Records to use:
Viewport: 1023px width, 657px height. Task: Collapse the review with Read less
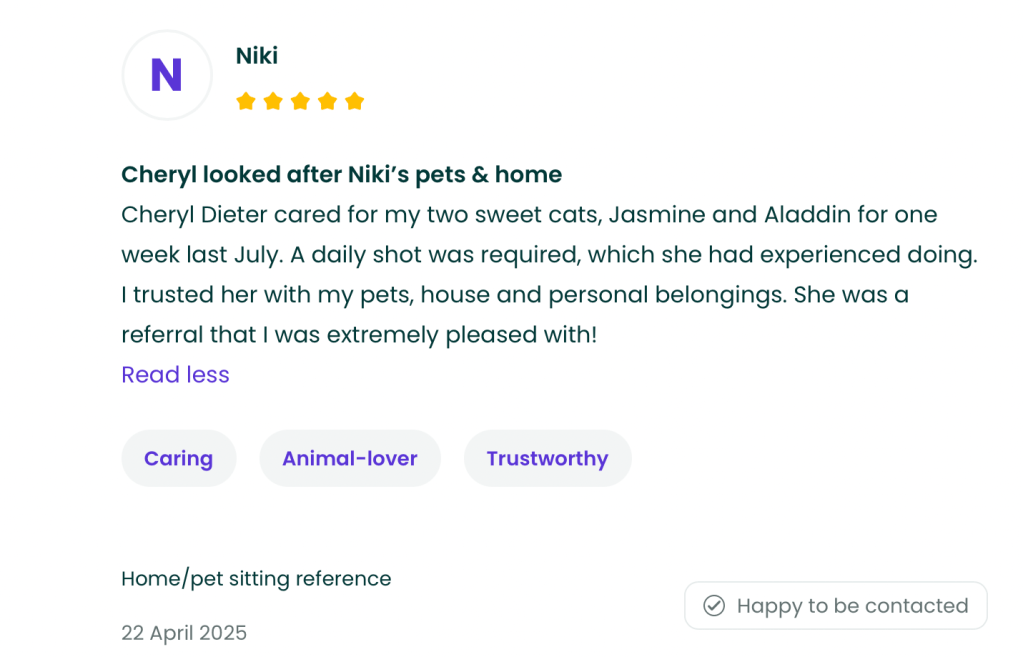click(x=175, y=375)
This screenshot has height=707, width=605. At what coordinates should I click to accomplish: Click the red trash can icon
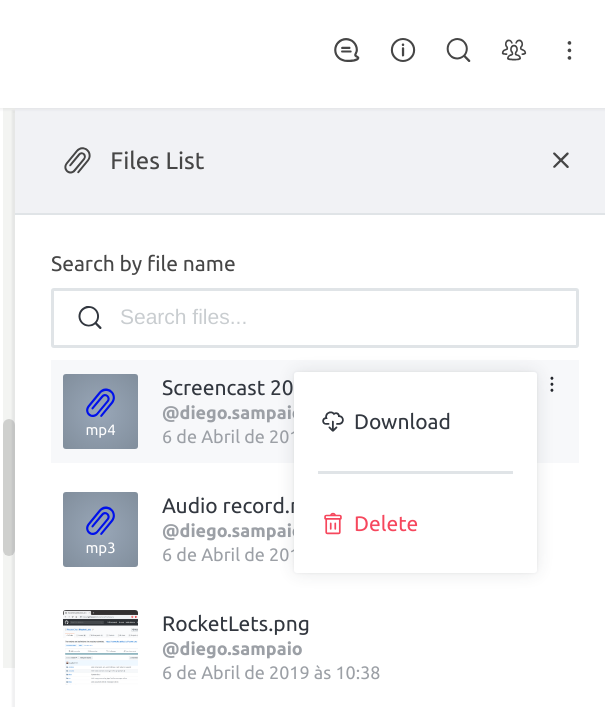click(x=333, y=524)
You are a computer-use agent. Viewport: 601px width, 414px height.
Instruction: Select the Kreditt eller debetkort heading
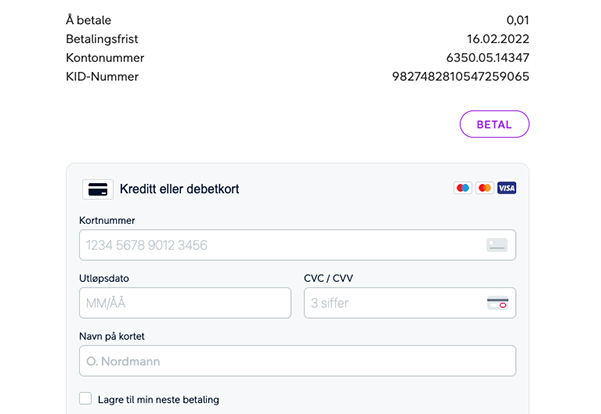(x=179, y=189)
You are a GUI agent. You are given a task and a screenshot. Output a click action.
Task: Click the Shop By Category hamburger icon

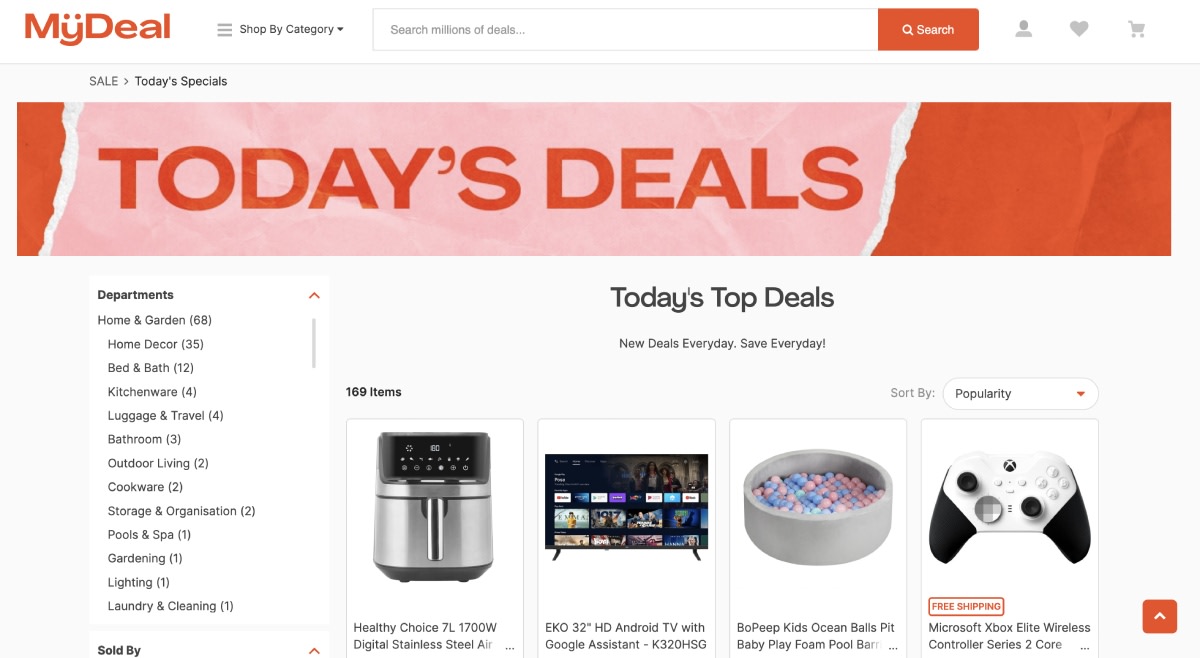[x=225, y=30]
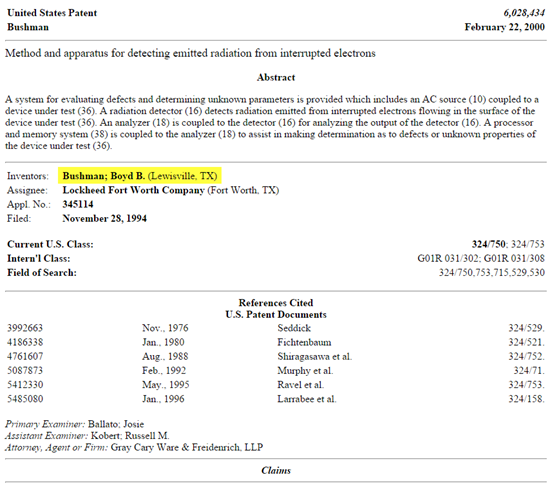The width and height of the screenshot is (550, 495).
Task: Click application number 345114
Action: pos(78,204)
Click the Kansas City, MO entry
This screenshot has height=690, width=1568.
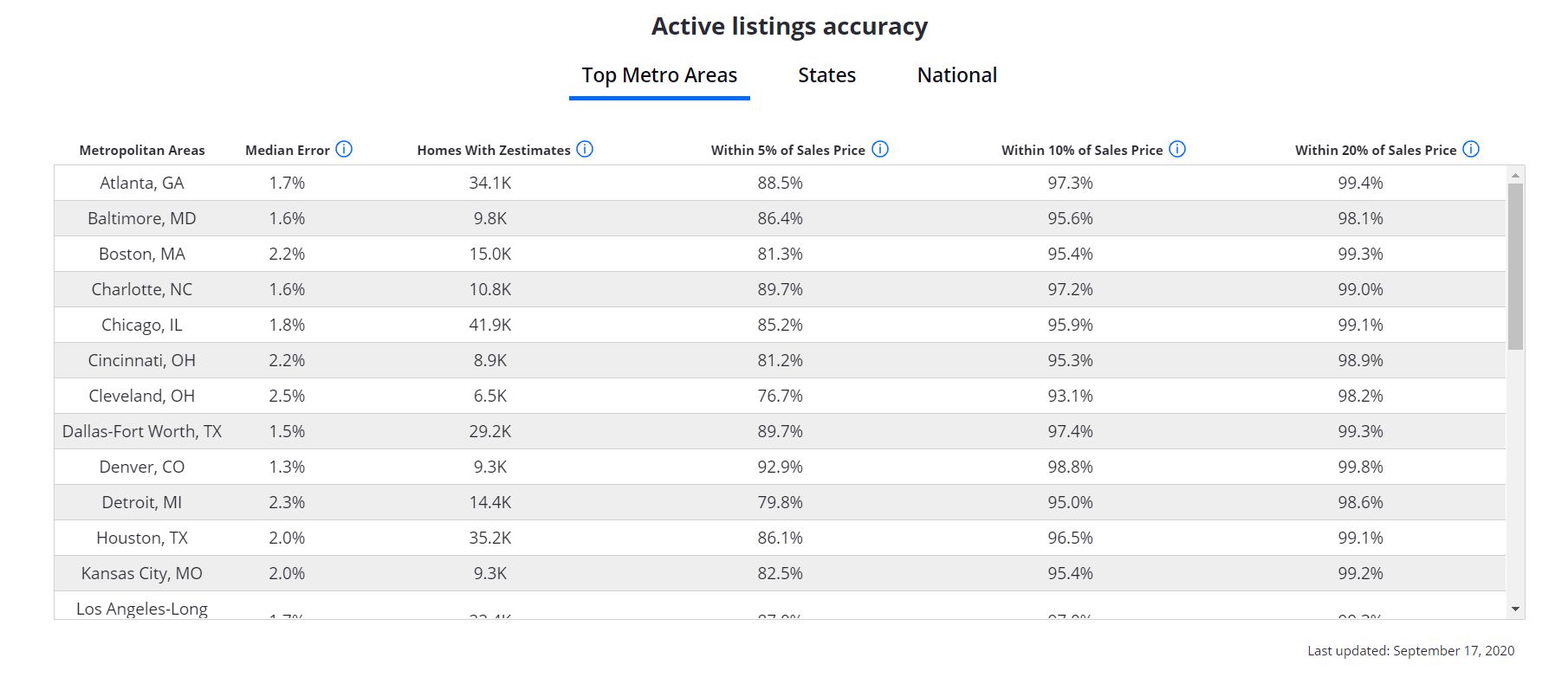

Description of the task: Rewrite the records above as a JSON list of strings, one string per line, leaving out blank lines and the pictures.

Solution to this problem:
[
  "Viewport: 1023px width, 657px height. Task: Collapse the review with Read less",
  "click(x=175, y=375)",
  "This screenshot has height=707, width=605. At what coordinates should I click to accomplish: Click the red trash can icon",
  "click(x=333, y=524)",
  "You are a computer-use agent. Viewport: 601px width, 414px height.",
  "Instruction: Select the Kreditt eller debetkort heading",
  "(x=179, y=189)",
  "You are a GUI agent. You are given a task and a screenshot. Output a click action.",
  "Task: Click the Shop By Category hamburger icon",
  "[x=225, y=30]",
  "The width and height of the screenshot is (550, 495).",
  "Task: Click application number 345114",
  "Action: pos(78,204)",
  "Click the Kansas City, MO entry",
  "This screenshot has height=690, width=1568."
]